Comments (10)
Hi
Thanks for posting the issue. I will need a reproducible example in order to help you further, so please provide a code block that I can copy into a clean R session that will produce the error
from lime.
I'm trying to follow some code on a blog from Matt Dancho and the folks at Business Science. Here's there blog if you need it: http://www.business-science.io/business/2017/09/18/hr_employee_attrition.html
Here's the r code I'm working from in an RMD file. I set it up as two blocks for this post. The first block runs fully. The second block gives me the error when I try to set the explainer in Lime. When I run the first set of code to set the explainer, I get the following error:
Error: Unknown feature type
7. stop("Unknown feature type", call. = FALSE)
6. FUN(X[[i]], ...)
5. lapply(X = X, FUN = FUN, ...)
4. sapply(x, function(f) { if (is.integer(f)) { "integer" } ...
3. setNames(sapply(x, function(f) { if (is.integer(f)) { "integer" } ...
2. lime.data.frame(as.data.frame(train_h2o[, -1]), model = automl_leader, bin_continuous = FALSE)
- lime::lime(as.data.frame(train_h2o[, -1]), model = automl_leader, bin_continuous = FALSE)
When I try the second line of code which I tried to adapt from the description file for the Lime package, I get this error:
Error in UseMethod("lime") :
no applicable method for 'lime' applied to an object of class "H2OFrame"
I've also attached the data file I'm using if you want to access them.

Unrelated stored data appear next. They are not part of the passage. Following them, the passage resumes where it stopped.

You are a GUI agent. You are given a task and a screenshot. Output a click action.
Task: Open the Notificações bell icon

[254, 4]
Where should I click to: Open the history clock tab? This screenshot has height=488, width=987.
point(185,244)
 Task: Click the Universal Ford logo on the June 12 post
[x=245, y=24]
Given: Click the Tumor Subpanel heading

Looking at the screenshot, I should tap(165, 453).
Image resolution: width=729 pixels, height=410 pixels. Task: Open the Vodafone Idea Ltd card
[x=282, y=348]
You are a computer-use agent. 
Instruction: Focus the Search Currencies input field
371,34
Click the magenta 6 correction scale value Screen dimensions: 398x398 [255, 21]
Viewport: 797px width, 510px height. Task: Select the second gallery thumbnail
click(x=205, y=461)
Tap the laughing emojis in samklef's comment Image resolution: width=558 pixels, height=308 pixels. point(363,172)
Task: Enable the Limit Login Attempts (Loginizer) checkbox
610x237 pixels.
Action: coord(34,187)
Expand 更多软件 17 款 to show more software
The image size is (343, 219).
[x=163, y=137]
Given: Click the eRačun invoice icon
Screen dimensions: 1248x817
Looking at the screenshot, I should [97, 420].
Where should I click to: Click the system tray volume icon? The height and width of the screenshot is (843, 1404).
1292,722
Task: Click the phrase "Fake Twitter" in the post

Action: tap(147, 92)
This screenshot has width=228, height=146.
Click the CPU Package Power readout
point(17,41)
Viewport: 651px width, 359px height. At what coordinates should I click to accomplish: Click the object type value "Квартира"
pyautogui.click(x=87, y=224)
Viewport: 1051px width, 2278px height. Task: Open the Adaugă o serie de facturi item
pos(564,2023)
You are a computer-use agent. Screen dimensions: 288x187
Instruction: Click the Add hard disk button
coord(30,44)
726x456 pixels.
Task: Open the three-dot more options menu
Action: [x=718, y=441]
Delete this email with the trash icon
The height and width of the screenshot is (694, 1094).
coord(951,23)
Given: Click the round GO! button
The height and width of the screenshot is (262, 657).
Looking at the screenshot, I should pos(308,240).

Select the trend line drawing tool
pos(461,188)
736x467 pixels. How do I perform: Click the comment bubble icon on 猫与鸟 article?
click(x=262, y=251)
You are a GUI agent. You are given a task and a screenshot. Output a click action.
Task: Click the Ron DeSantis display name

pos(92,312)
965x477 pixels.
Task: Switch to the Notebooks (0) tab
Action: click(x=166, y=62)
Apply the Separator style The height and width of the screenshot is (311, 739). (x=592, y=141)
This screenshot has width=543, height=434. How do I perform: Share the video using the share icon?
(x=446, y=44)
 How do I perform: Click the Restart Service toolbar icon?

# Load the following packages
library(tidyquant) # Loads tidyverse and several other pkgs
library(readxl) # Super simple excel reader
library(h2o) # Professional grade ML pkg
library(lime) # Explain complex black-box ML models
# Read excel data
hr_data_raw <- read_excel(path = "/Users/crawfordw/Downloads/WA_Fn-UseC_-HR-Employee-Attrition.xlsx")
# View first 10 rows
hr_data_raw[1:10,] %>%
knitr::kable(caption = "First 10 rows")
hr_data <- hr_data_raw %>%
mutate_if(is.character, as.factor) %>%
select(Attrition, everything())
glimpse(hr_data)
# Initialize H2O JVM
h2o.init()
h2o.no_progress() # Turn off output of progress bars
# Split data into Train/Validation/Test Sets
hr_data_h2o <- as.h2o(hr_data)
split_h2o <- h2o.splitFrame(hr_data_h2o, c(0.7, 0.15), seed = 1234 )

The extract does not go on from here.